Whether your NICU journey is ongoing or behind you, your growth is ever-present. It can be found in the quiet moments holding your little one amidst the beeps and cords as you're steeped in the unexpected of your NICU journey. It's found in the new moments finally at home with your precious babe, learning them afresh without the constant ins and outs of nurses, noises, and interruptions: just you and them, learning and loving. It's found celebrating the milestones, birthdays, first family visits, trips, and even in the most mundane of the day-to-day: the diaper changes, tummy times, and feeding sessions.

 It's found in the mourning of lost experiences, hopes, and desires for your precious babe. It's found deep within as you navigate motherhood and NICU-hood together, vacillating between immense joys and gratitude while also holding grief and sorrows in the palm of the same hand. This beautiful nuance is such a significant piece of the growth journey, as you learn to embrace the difficult alongside the celebration.

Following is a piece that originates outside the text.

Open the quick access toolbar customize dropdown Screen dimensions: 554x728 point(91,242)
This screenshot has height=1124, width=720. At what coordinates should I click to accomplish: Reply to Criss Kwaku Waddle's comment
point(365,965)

You are growing, ebbing, and flowing like the changing seasons. Your journey is significant, powerful, and purpose-filled. You are strong and capable. Grow on, mama.”

Love,
Ashley

More of Ashley + Jude's NICU Journey:

“My sweet little surprise baby, Jude, continued to surprise us when he was born at 32 weeks and 1 day on March 25th, 2020, 3 lbs 4 oz, at the very start of major pandemic chaos. Having had a routine, healthy pregnancy, his early arrival was a shock in so many ways. We were immediately thrust into the unknown of the NICU world, which was also in the midst of navigating new COVID protocols and procedures. 

Thankfully Jude was healthy and strong, he just needed time to grow. These days felt so disjointed, not knowing exactly how long he'd be there (other than a vague "somewhere around his due date" approximation). I spent every day in the NICU with him while also pumping every two hours day and night. Around 35 weeks we were able to start practicing nursing, which was slow and tedious and required so much patience. He didn't fully get it until we came home and could just relax and be comfortable and not worry about output. 

Finally, after 51 ambiguous days in the NICU, we got to bring our now 5 lb miracle baby home. Jude had to be on oxygen for several months due to his early arrival and being born at altitude, so even though finally home, we still felt a little constrained by a baby who wasn't fully cordless yet. It wasn't until we brought him home and the dust began to settle that I could begin to unpack and process our NICU journey. When you're in it, you're just in it, head down, getting through. The grief, trauma, and mourning unfold in the days beyond, and I believe the greatest gift we can give ourselves is the time and intention to sit with and process through. This is a part of our journey, woven into the fabric of our story. We are so beyond grateful and amazed by Jude's story, and it's an ongoing journey of learning to hold the nuance of the deep grief and immense joy of it all at the same time.”